A new edition of Army At The Fringe event has been launched in Edinburgh after a successful debut last year. 

A number of shows, including 'In-Valid', 'Forget Me Nots', and 'The Troth' are taking place at the Hepburn House Drill Hall Army Reserve Centre during the city’s festival seasons.

The performances will explore Army life past and present, examining its role in the modern world.

Brigadier Robin Lindsay, Commander, 51st Infantry Brigade & HQ Scotland said the aim of the event was to 'enter a dialogue' about the Army:

"Our aim of staging an event like this is to enable us to have a broader dialogue with the audience about who the Army are, what we do, the societies we come from, the societies we live in and the societies we work with.

"So we're keen to enter a dialogue and that's what this is all about."    

Army at the Fringe 2018
Soldiers wives are taking to the stage in the play 'In-Valid Voices' (Picture: Rokkur Friggjar).

Based on real-life interviews, it gives an honest account of Army life from their perspective, exploring some of the challenges faced by soldiers and families from Commonwealth countries.

Bernie Baselala, one of the actors for 'In-Valid Voices', talked about the important themes that the play raises:

"There's a lot of behind-the-scenes things that go on, and the difficult situations they find themselves in, so I think this play is brilliant because it highlights all these issues in it."

Another of the actors, Helen-Marie O’Malley, said: "Obviously the ILR [Indefinite leave to remain] and the visas is hugely important, but also the fragile mental health and the state of the women which is universal for a partner who is remaining at home and their partner is deployed."    

Army at the Fringe 2018
'Forget Me Nots' is a co-production between British and Icelandic artists.

The performance focuses on a love story between a British soldier and an Icelandic man, and the difficulties their relationship brings.

Army at the Fringe 2018
'The Troth' centres on the story of an Indian soldier set against the backdrop of the First World War.

Blending dance, music and archive footage, it follows him from Punjab to the Belgian trenches.

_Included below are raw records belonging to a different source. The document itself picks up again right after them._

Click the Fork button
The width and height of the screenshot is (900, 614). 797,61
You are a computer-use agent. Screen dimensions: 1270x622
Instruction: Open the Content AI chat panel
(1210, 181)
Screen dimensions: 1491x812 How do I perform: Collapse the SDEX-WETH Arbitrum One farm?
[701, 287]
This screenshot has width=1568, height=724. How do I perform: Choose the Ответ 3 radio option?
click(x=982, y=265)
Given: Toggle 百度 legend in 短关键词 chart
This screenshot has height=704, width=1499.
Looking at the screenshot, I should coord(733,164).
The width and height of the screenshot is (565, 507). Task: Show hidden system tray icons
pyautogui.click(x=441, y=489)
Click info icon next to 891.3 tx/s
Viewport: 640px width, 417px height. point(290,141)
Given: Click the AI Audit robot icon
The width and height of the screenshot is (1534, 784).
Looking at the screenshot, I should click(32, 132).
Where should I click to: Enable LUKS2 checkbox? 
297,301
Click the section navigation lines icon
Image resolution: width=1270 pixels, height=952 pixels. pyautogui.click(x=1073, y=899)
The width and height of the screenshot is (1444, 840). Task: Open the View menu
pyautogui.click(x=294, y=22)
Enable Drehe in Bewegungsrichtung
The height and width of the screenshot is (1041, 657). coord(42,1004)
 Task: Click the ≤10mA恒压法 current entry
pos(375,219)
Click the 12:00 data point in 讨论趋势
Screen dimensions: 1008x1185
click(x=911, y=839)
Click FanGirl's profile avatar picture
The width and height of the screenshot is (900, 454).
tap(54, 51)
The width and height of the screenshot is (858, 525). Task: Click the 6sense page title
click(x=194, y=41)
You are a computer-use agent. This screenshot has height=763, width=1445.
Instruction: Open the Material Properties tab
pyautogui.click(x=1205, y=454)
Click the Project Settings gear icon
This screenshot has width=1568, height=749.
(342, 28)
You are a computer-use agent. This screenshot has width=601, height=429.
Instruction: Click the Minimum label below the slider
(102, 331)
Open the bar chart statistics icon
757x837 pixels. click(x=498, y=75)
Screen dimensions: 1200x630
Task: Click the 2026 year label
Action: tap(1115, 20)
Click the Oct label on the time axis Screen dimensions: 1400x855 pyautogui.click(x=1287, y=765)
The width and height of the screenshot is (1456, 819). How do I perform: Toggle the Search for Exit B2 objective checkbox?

Mira Kaushik gave us a general impression of 'The Troth':

"It's a story about soldiers, so it's relevant any time. It's a human story, it's a very accessible story. So, it's all about emotions of the boys who leave home, who go to all sorts of conditions which they are not familiar to."     

The year’s programme features stories of soldiering from around the world.

It all begins on Friday, with shows on until the 25 August.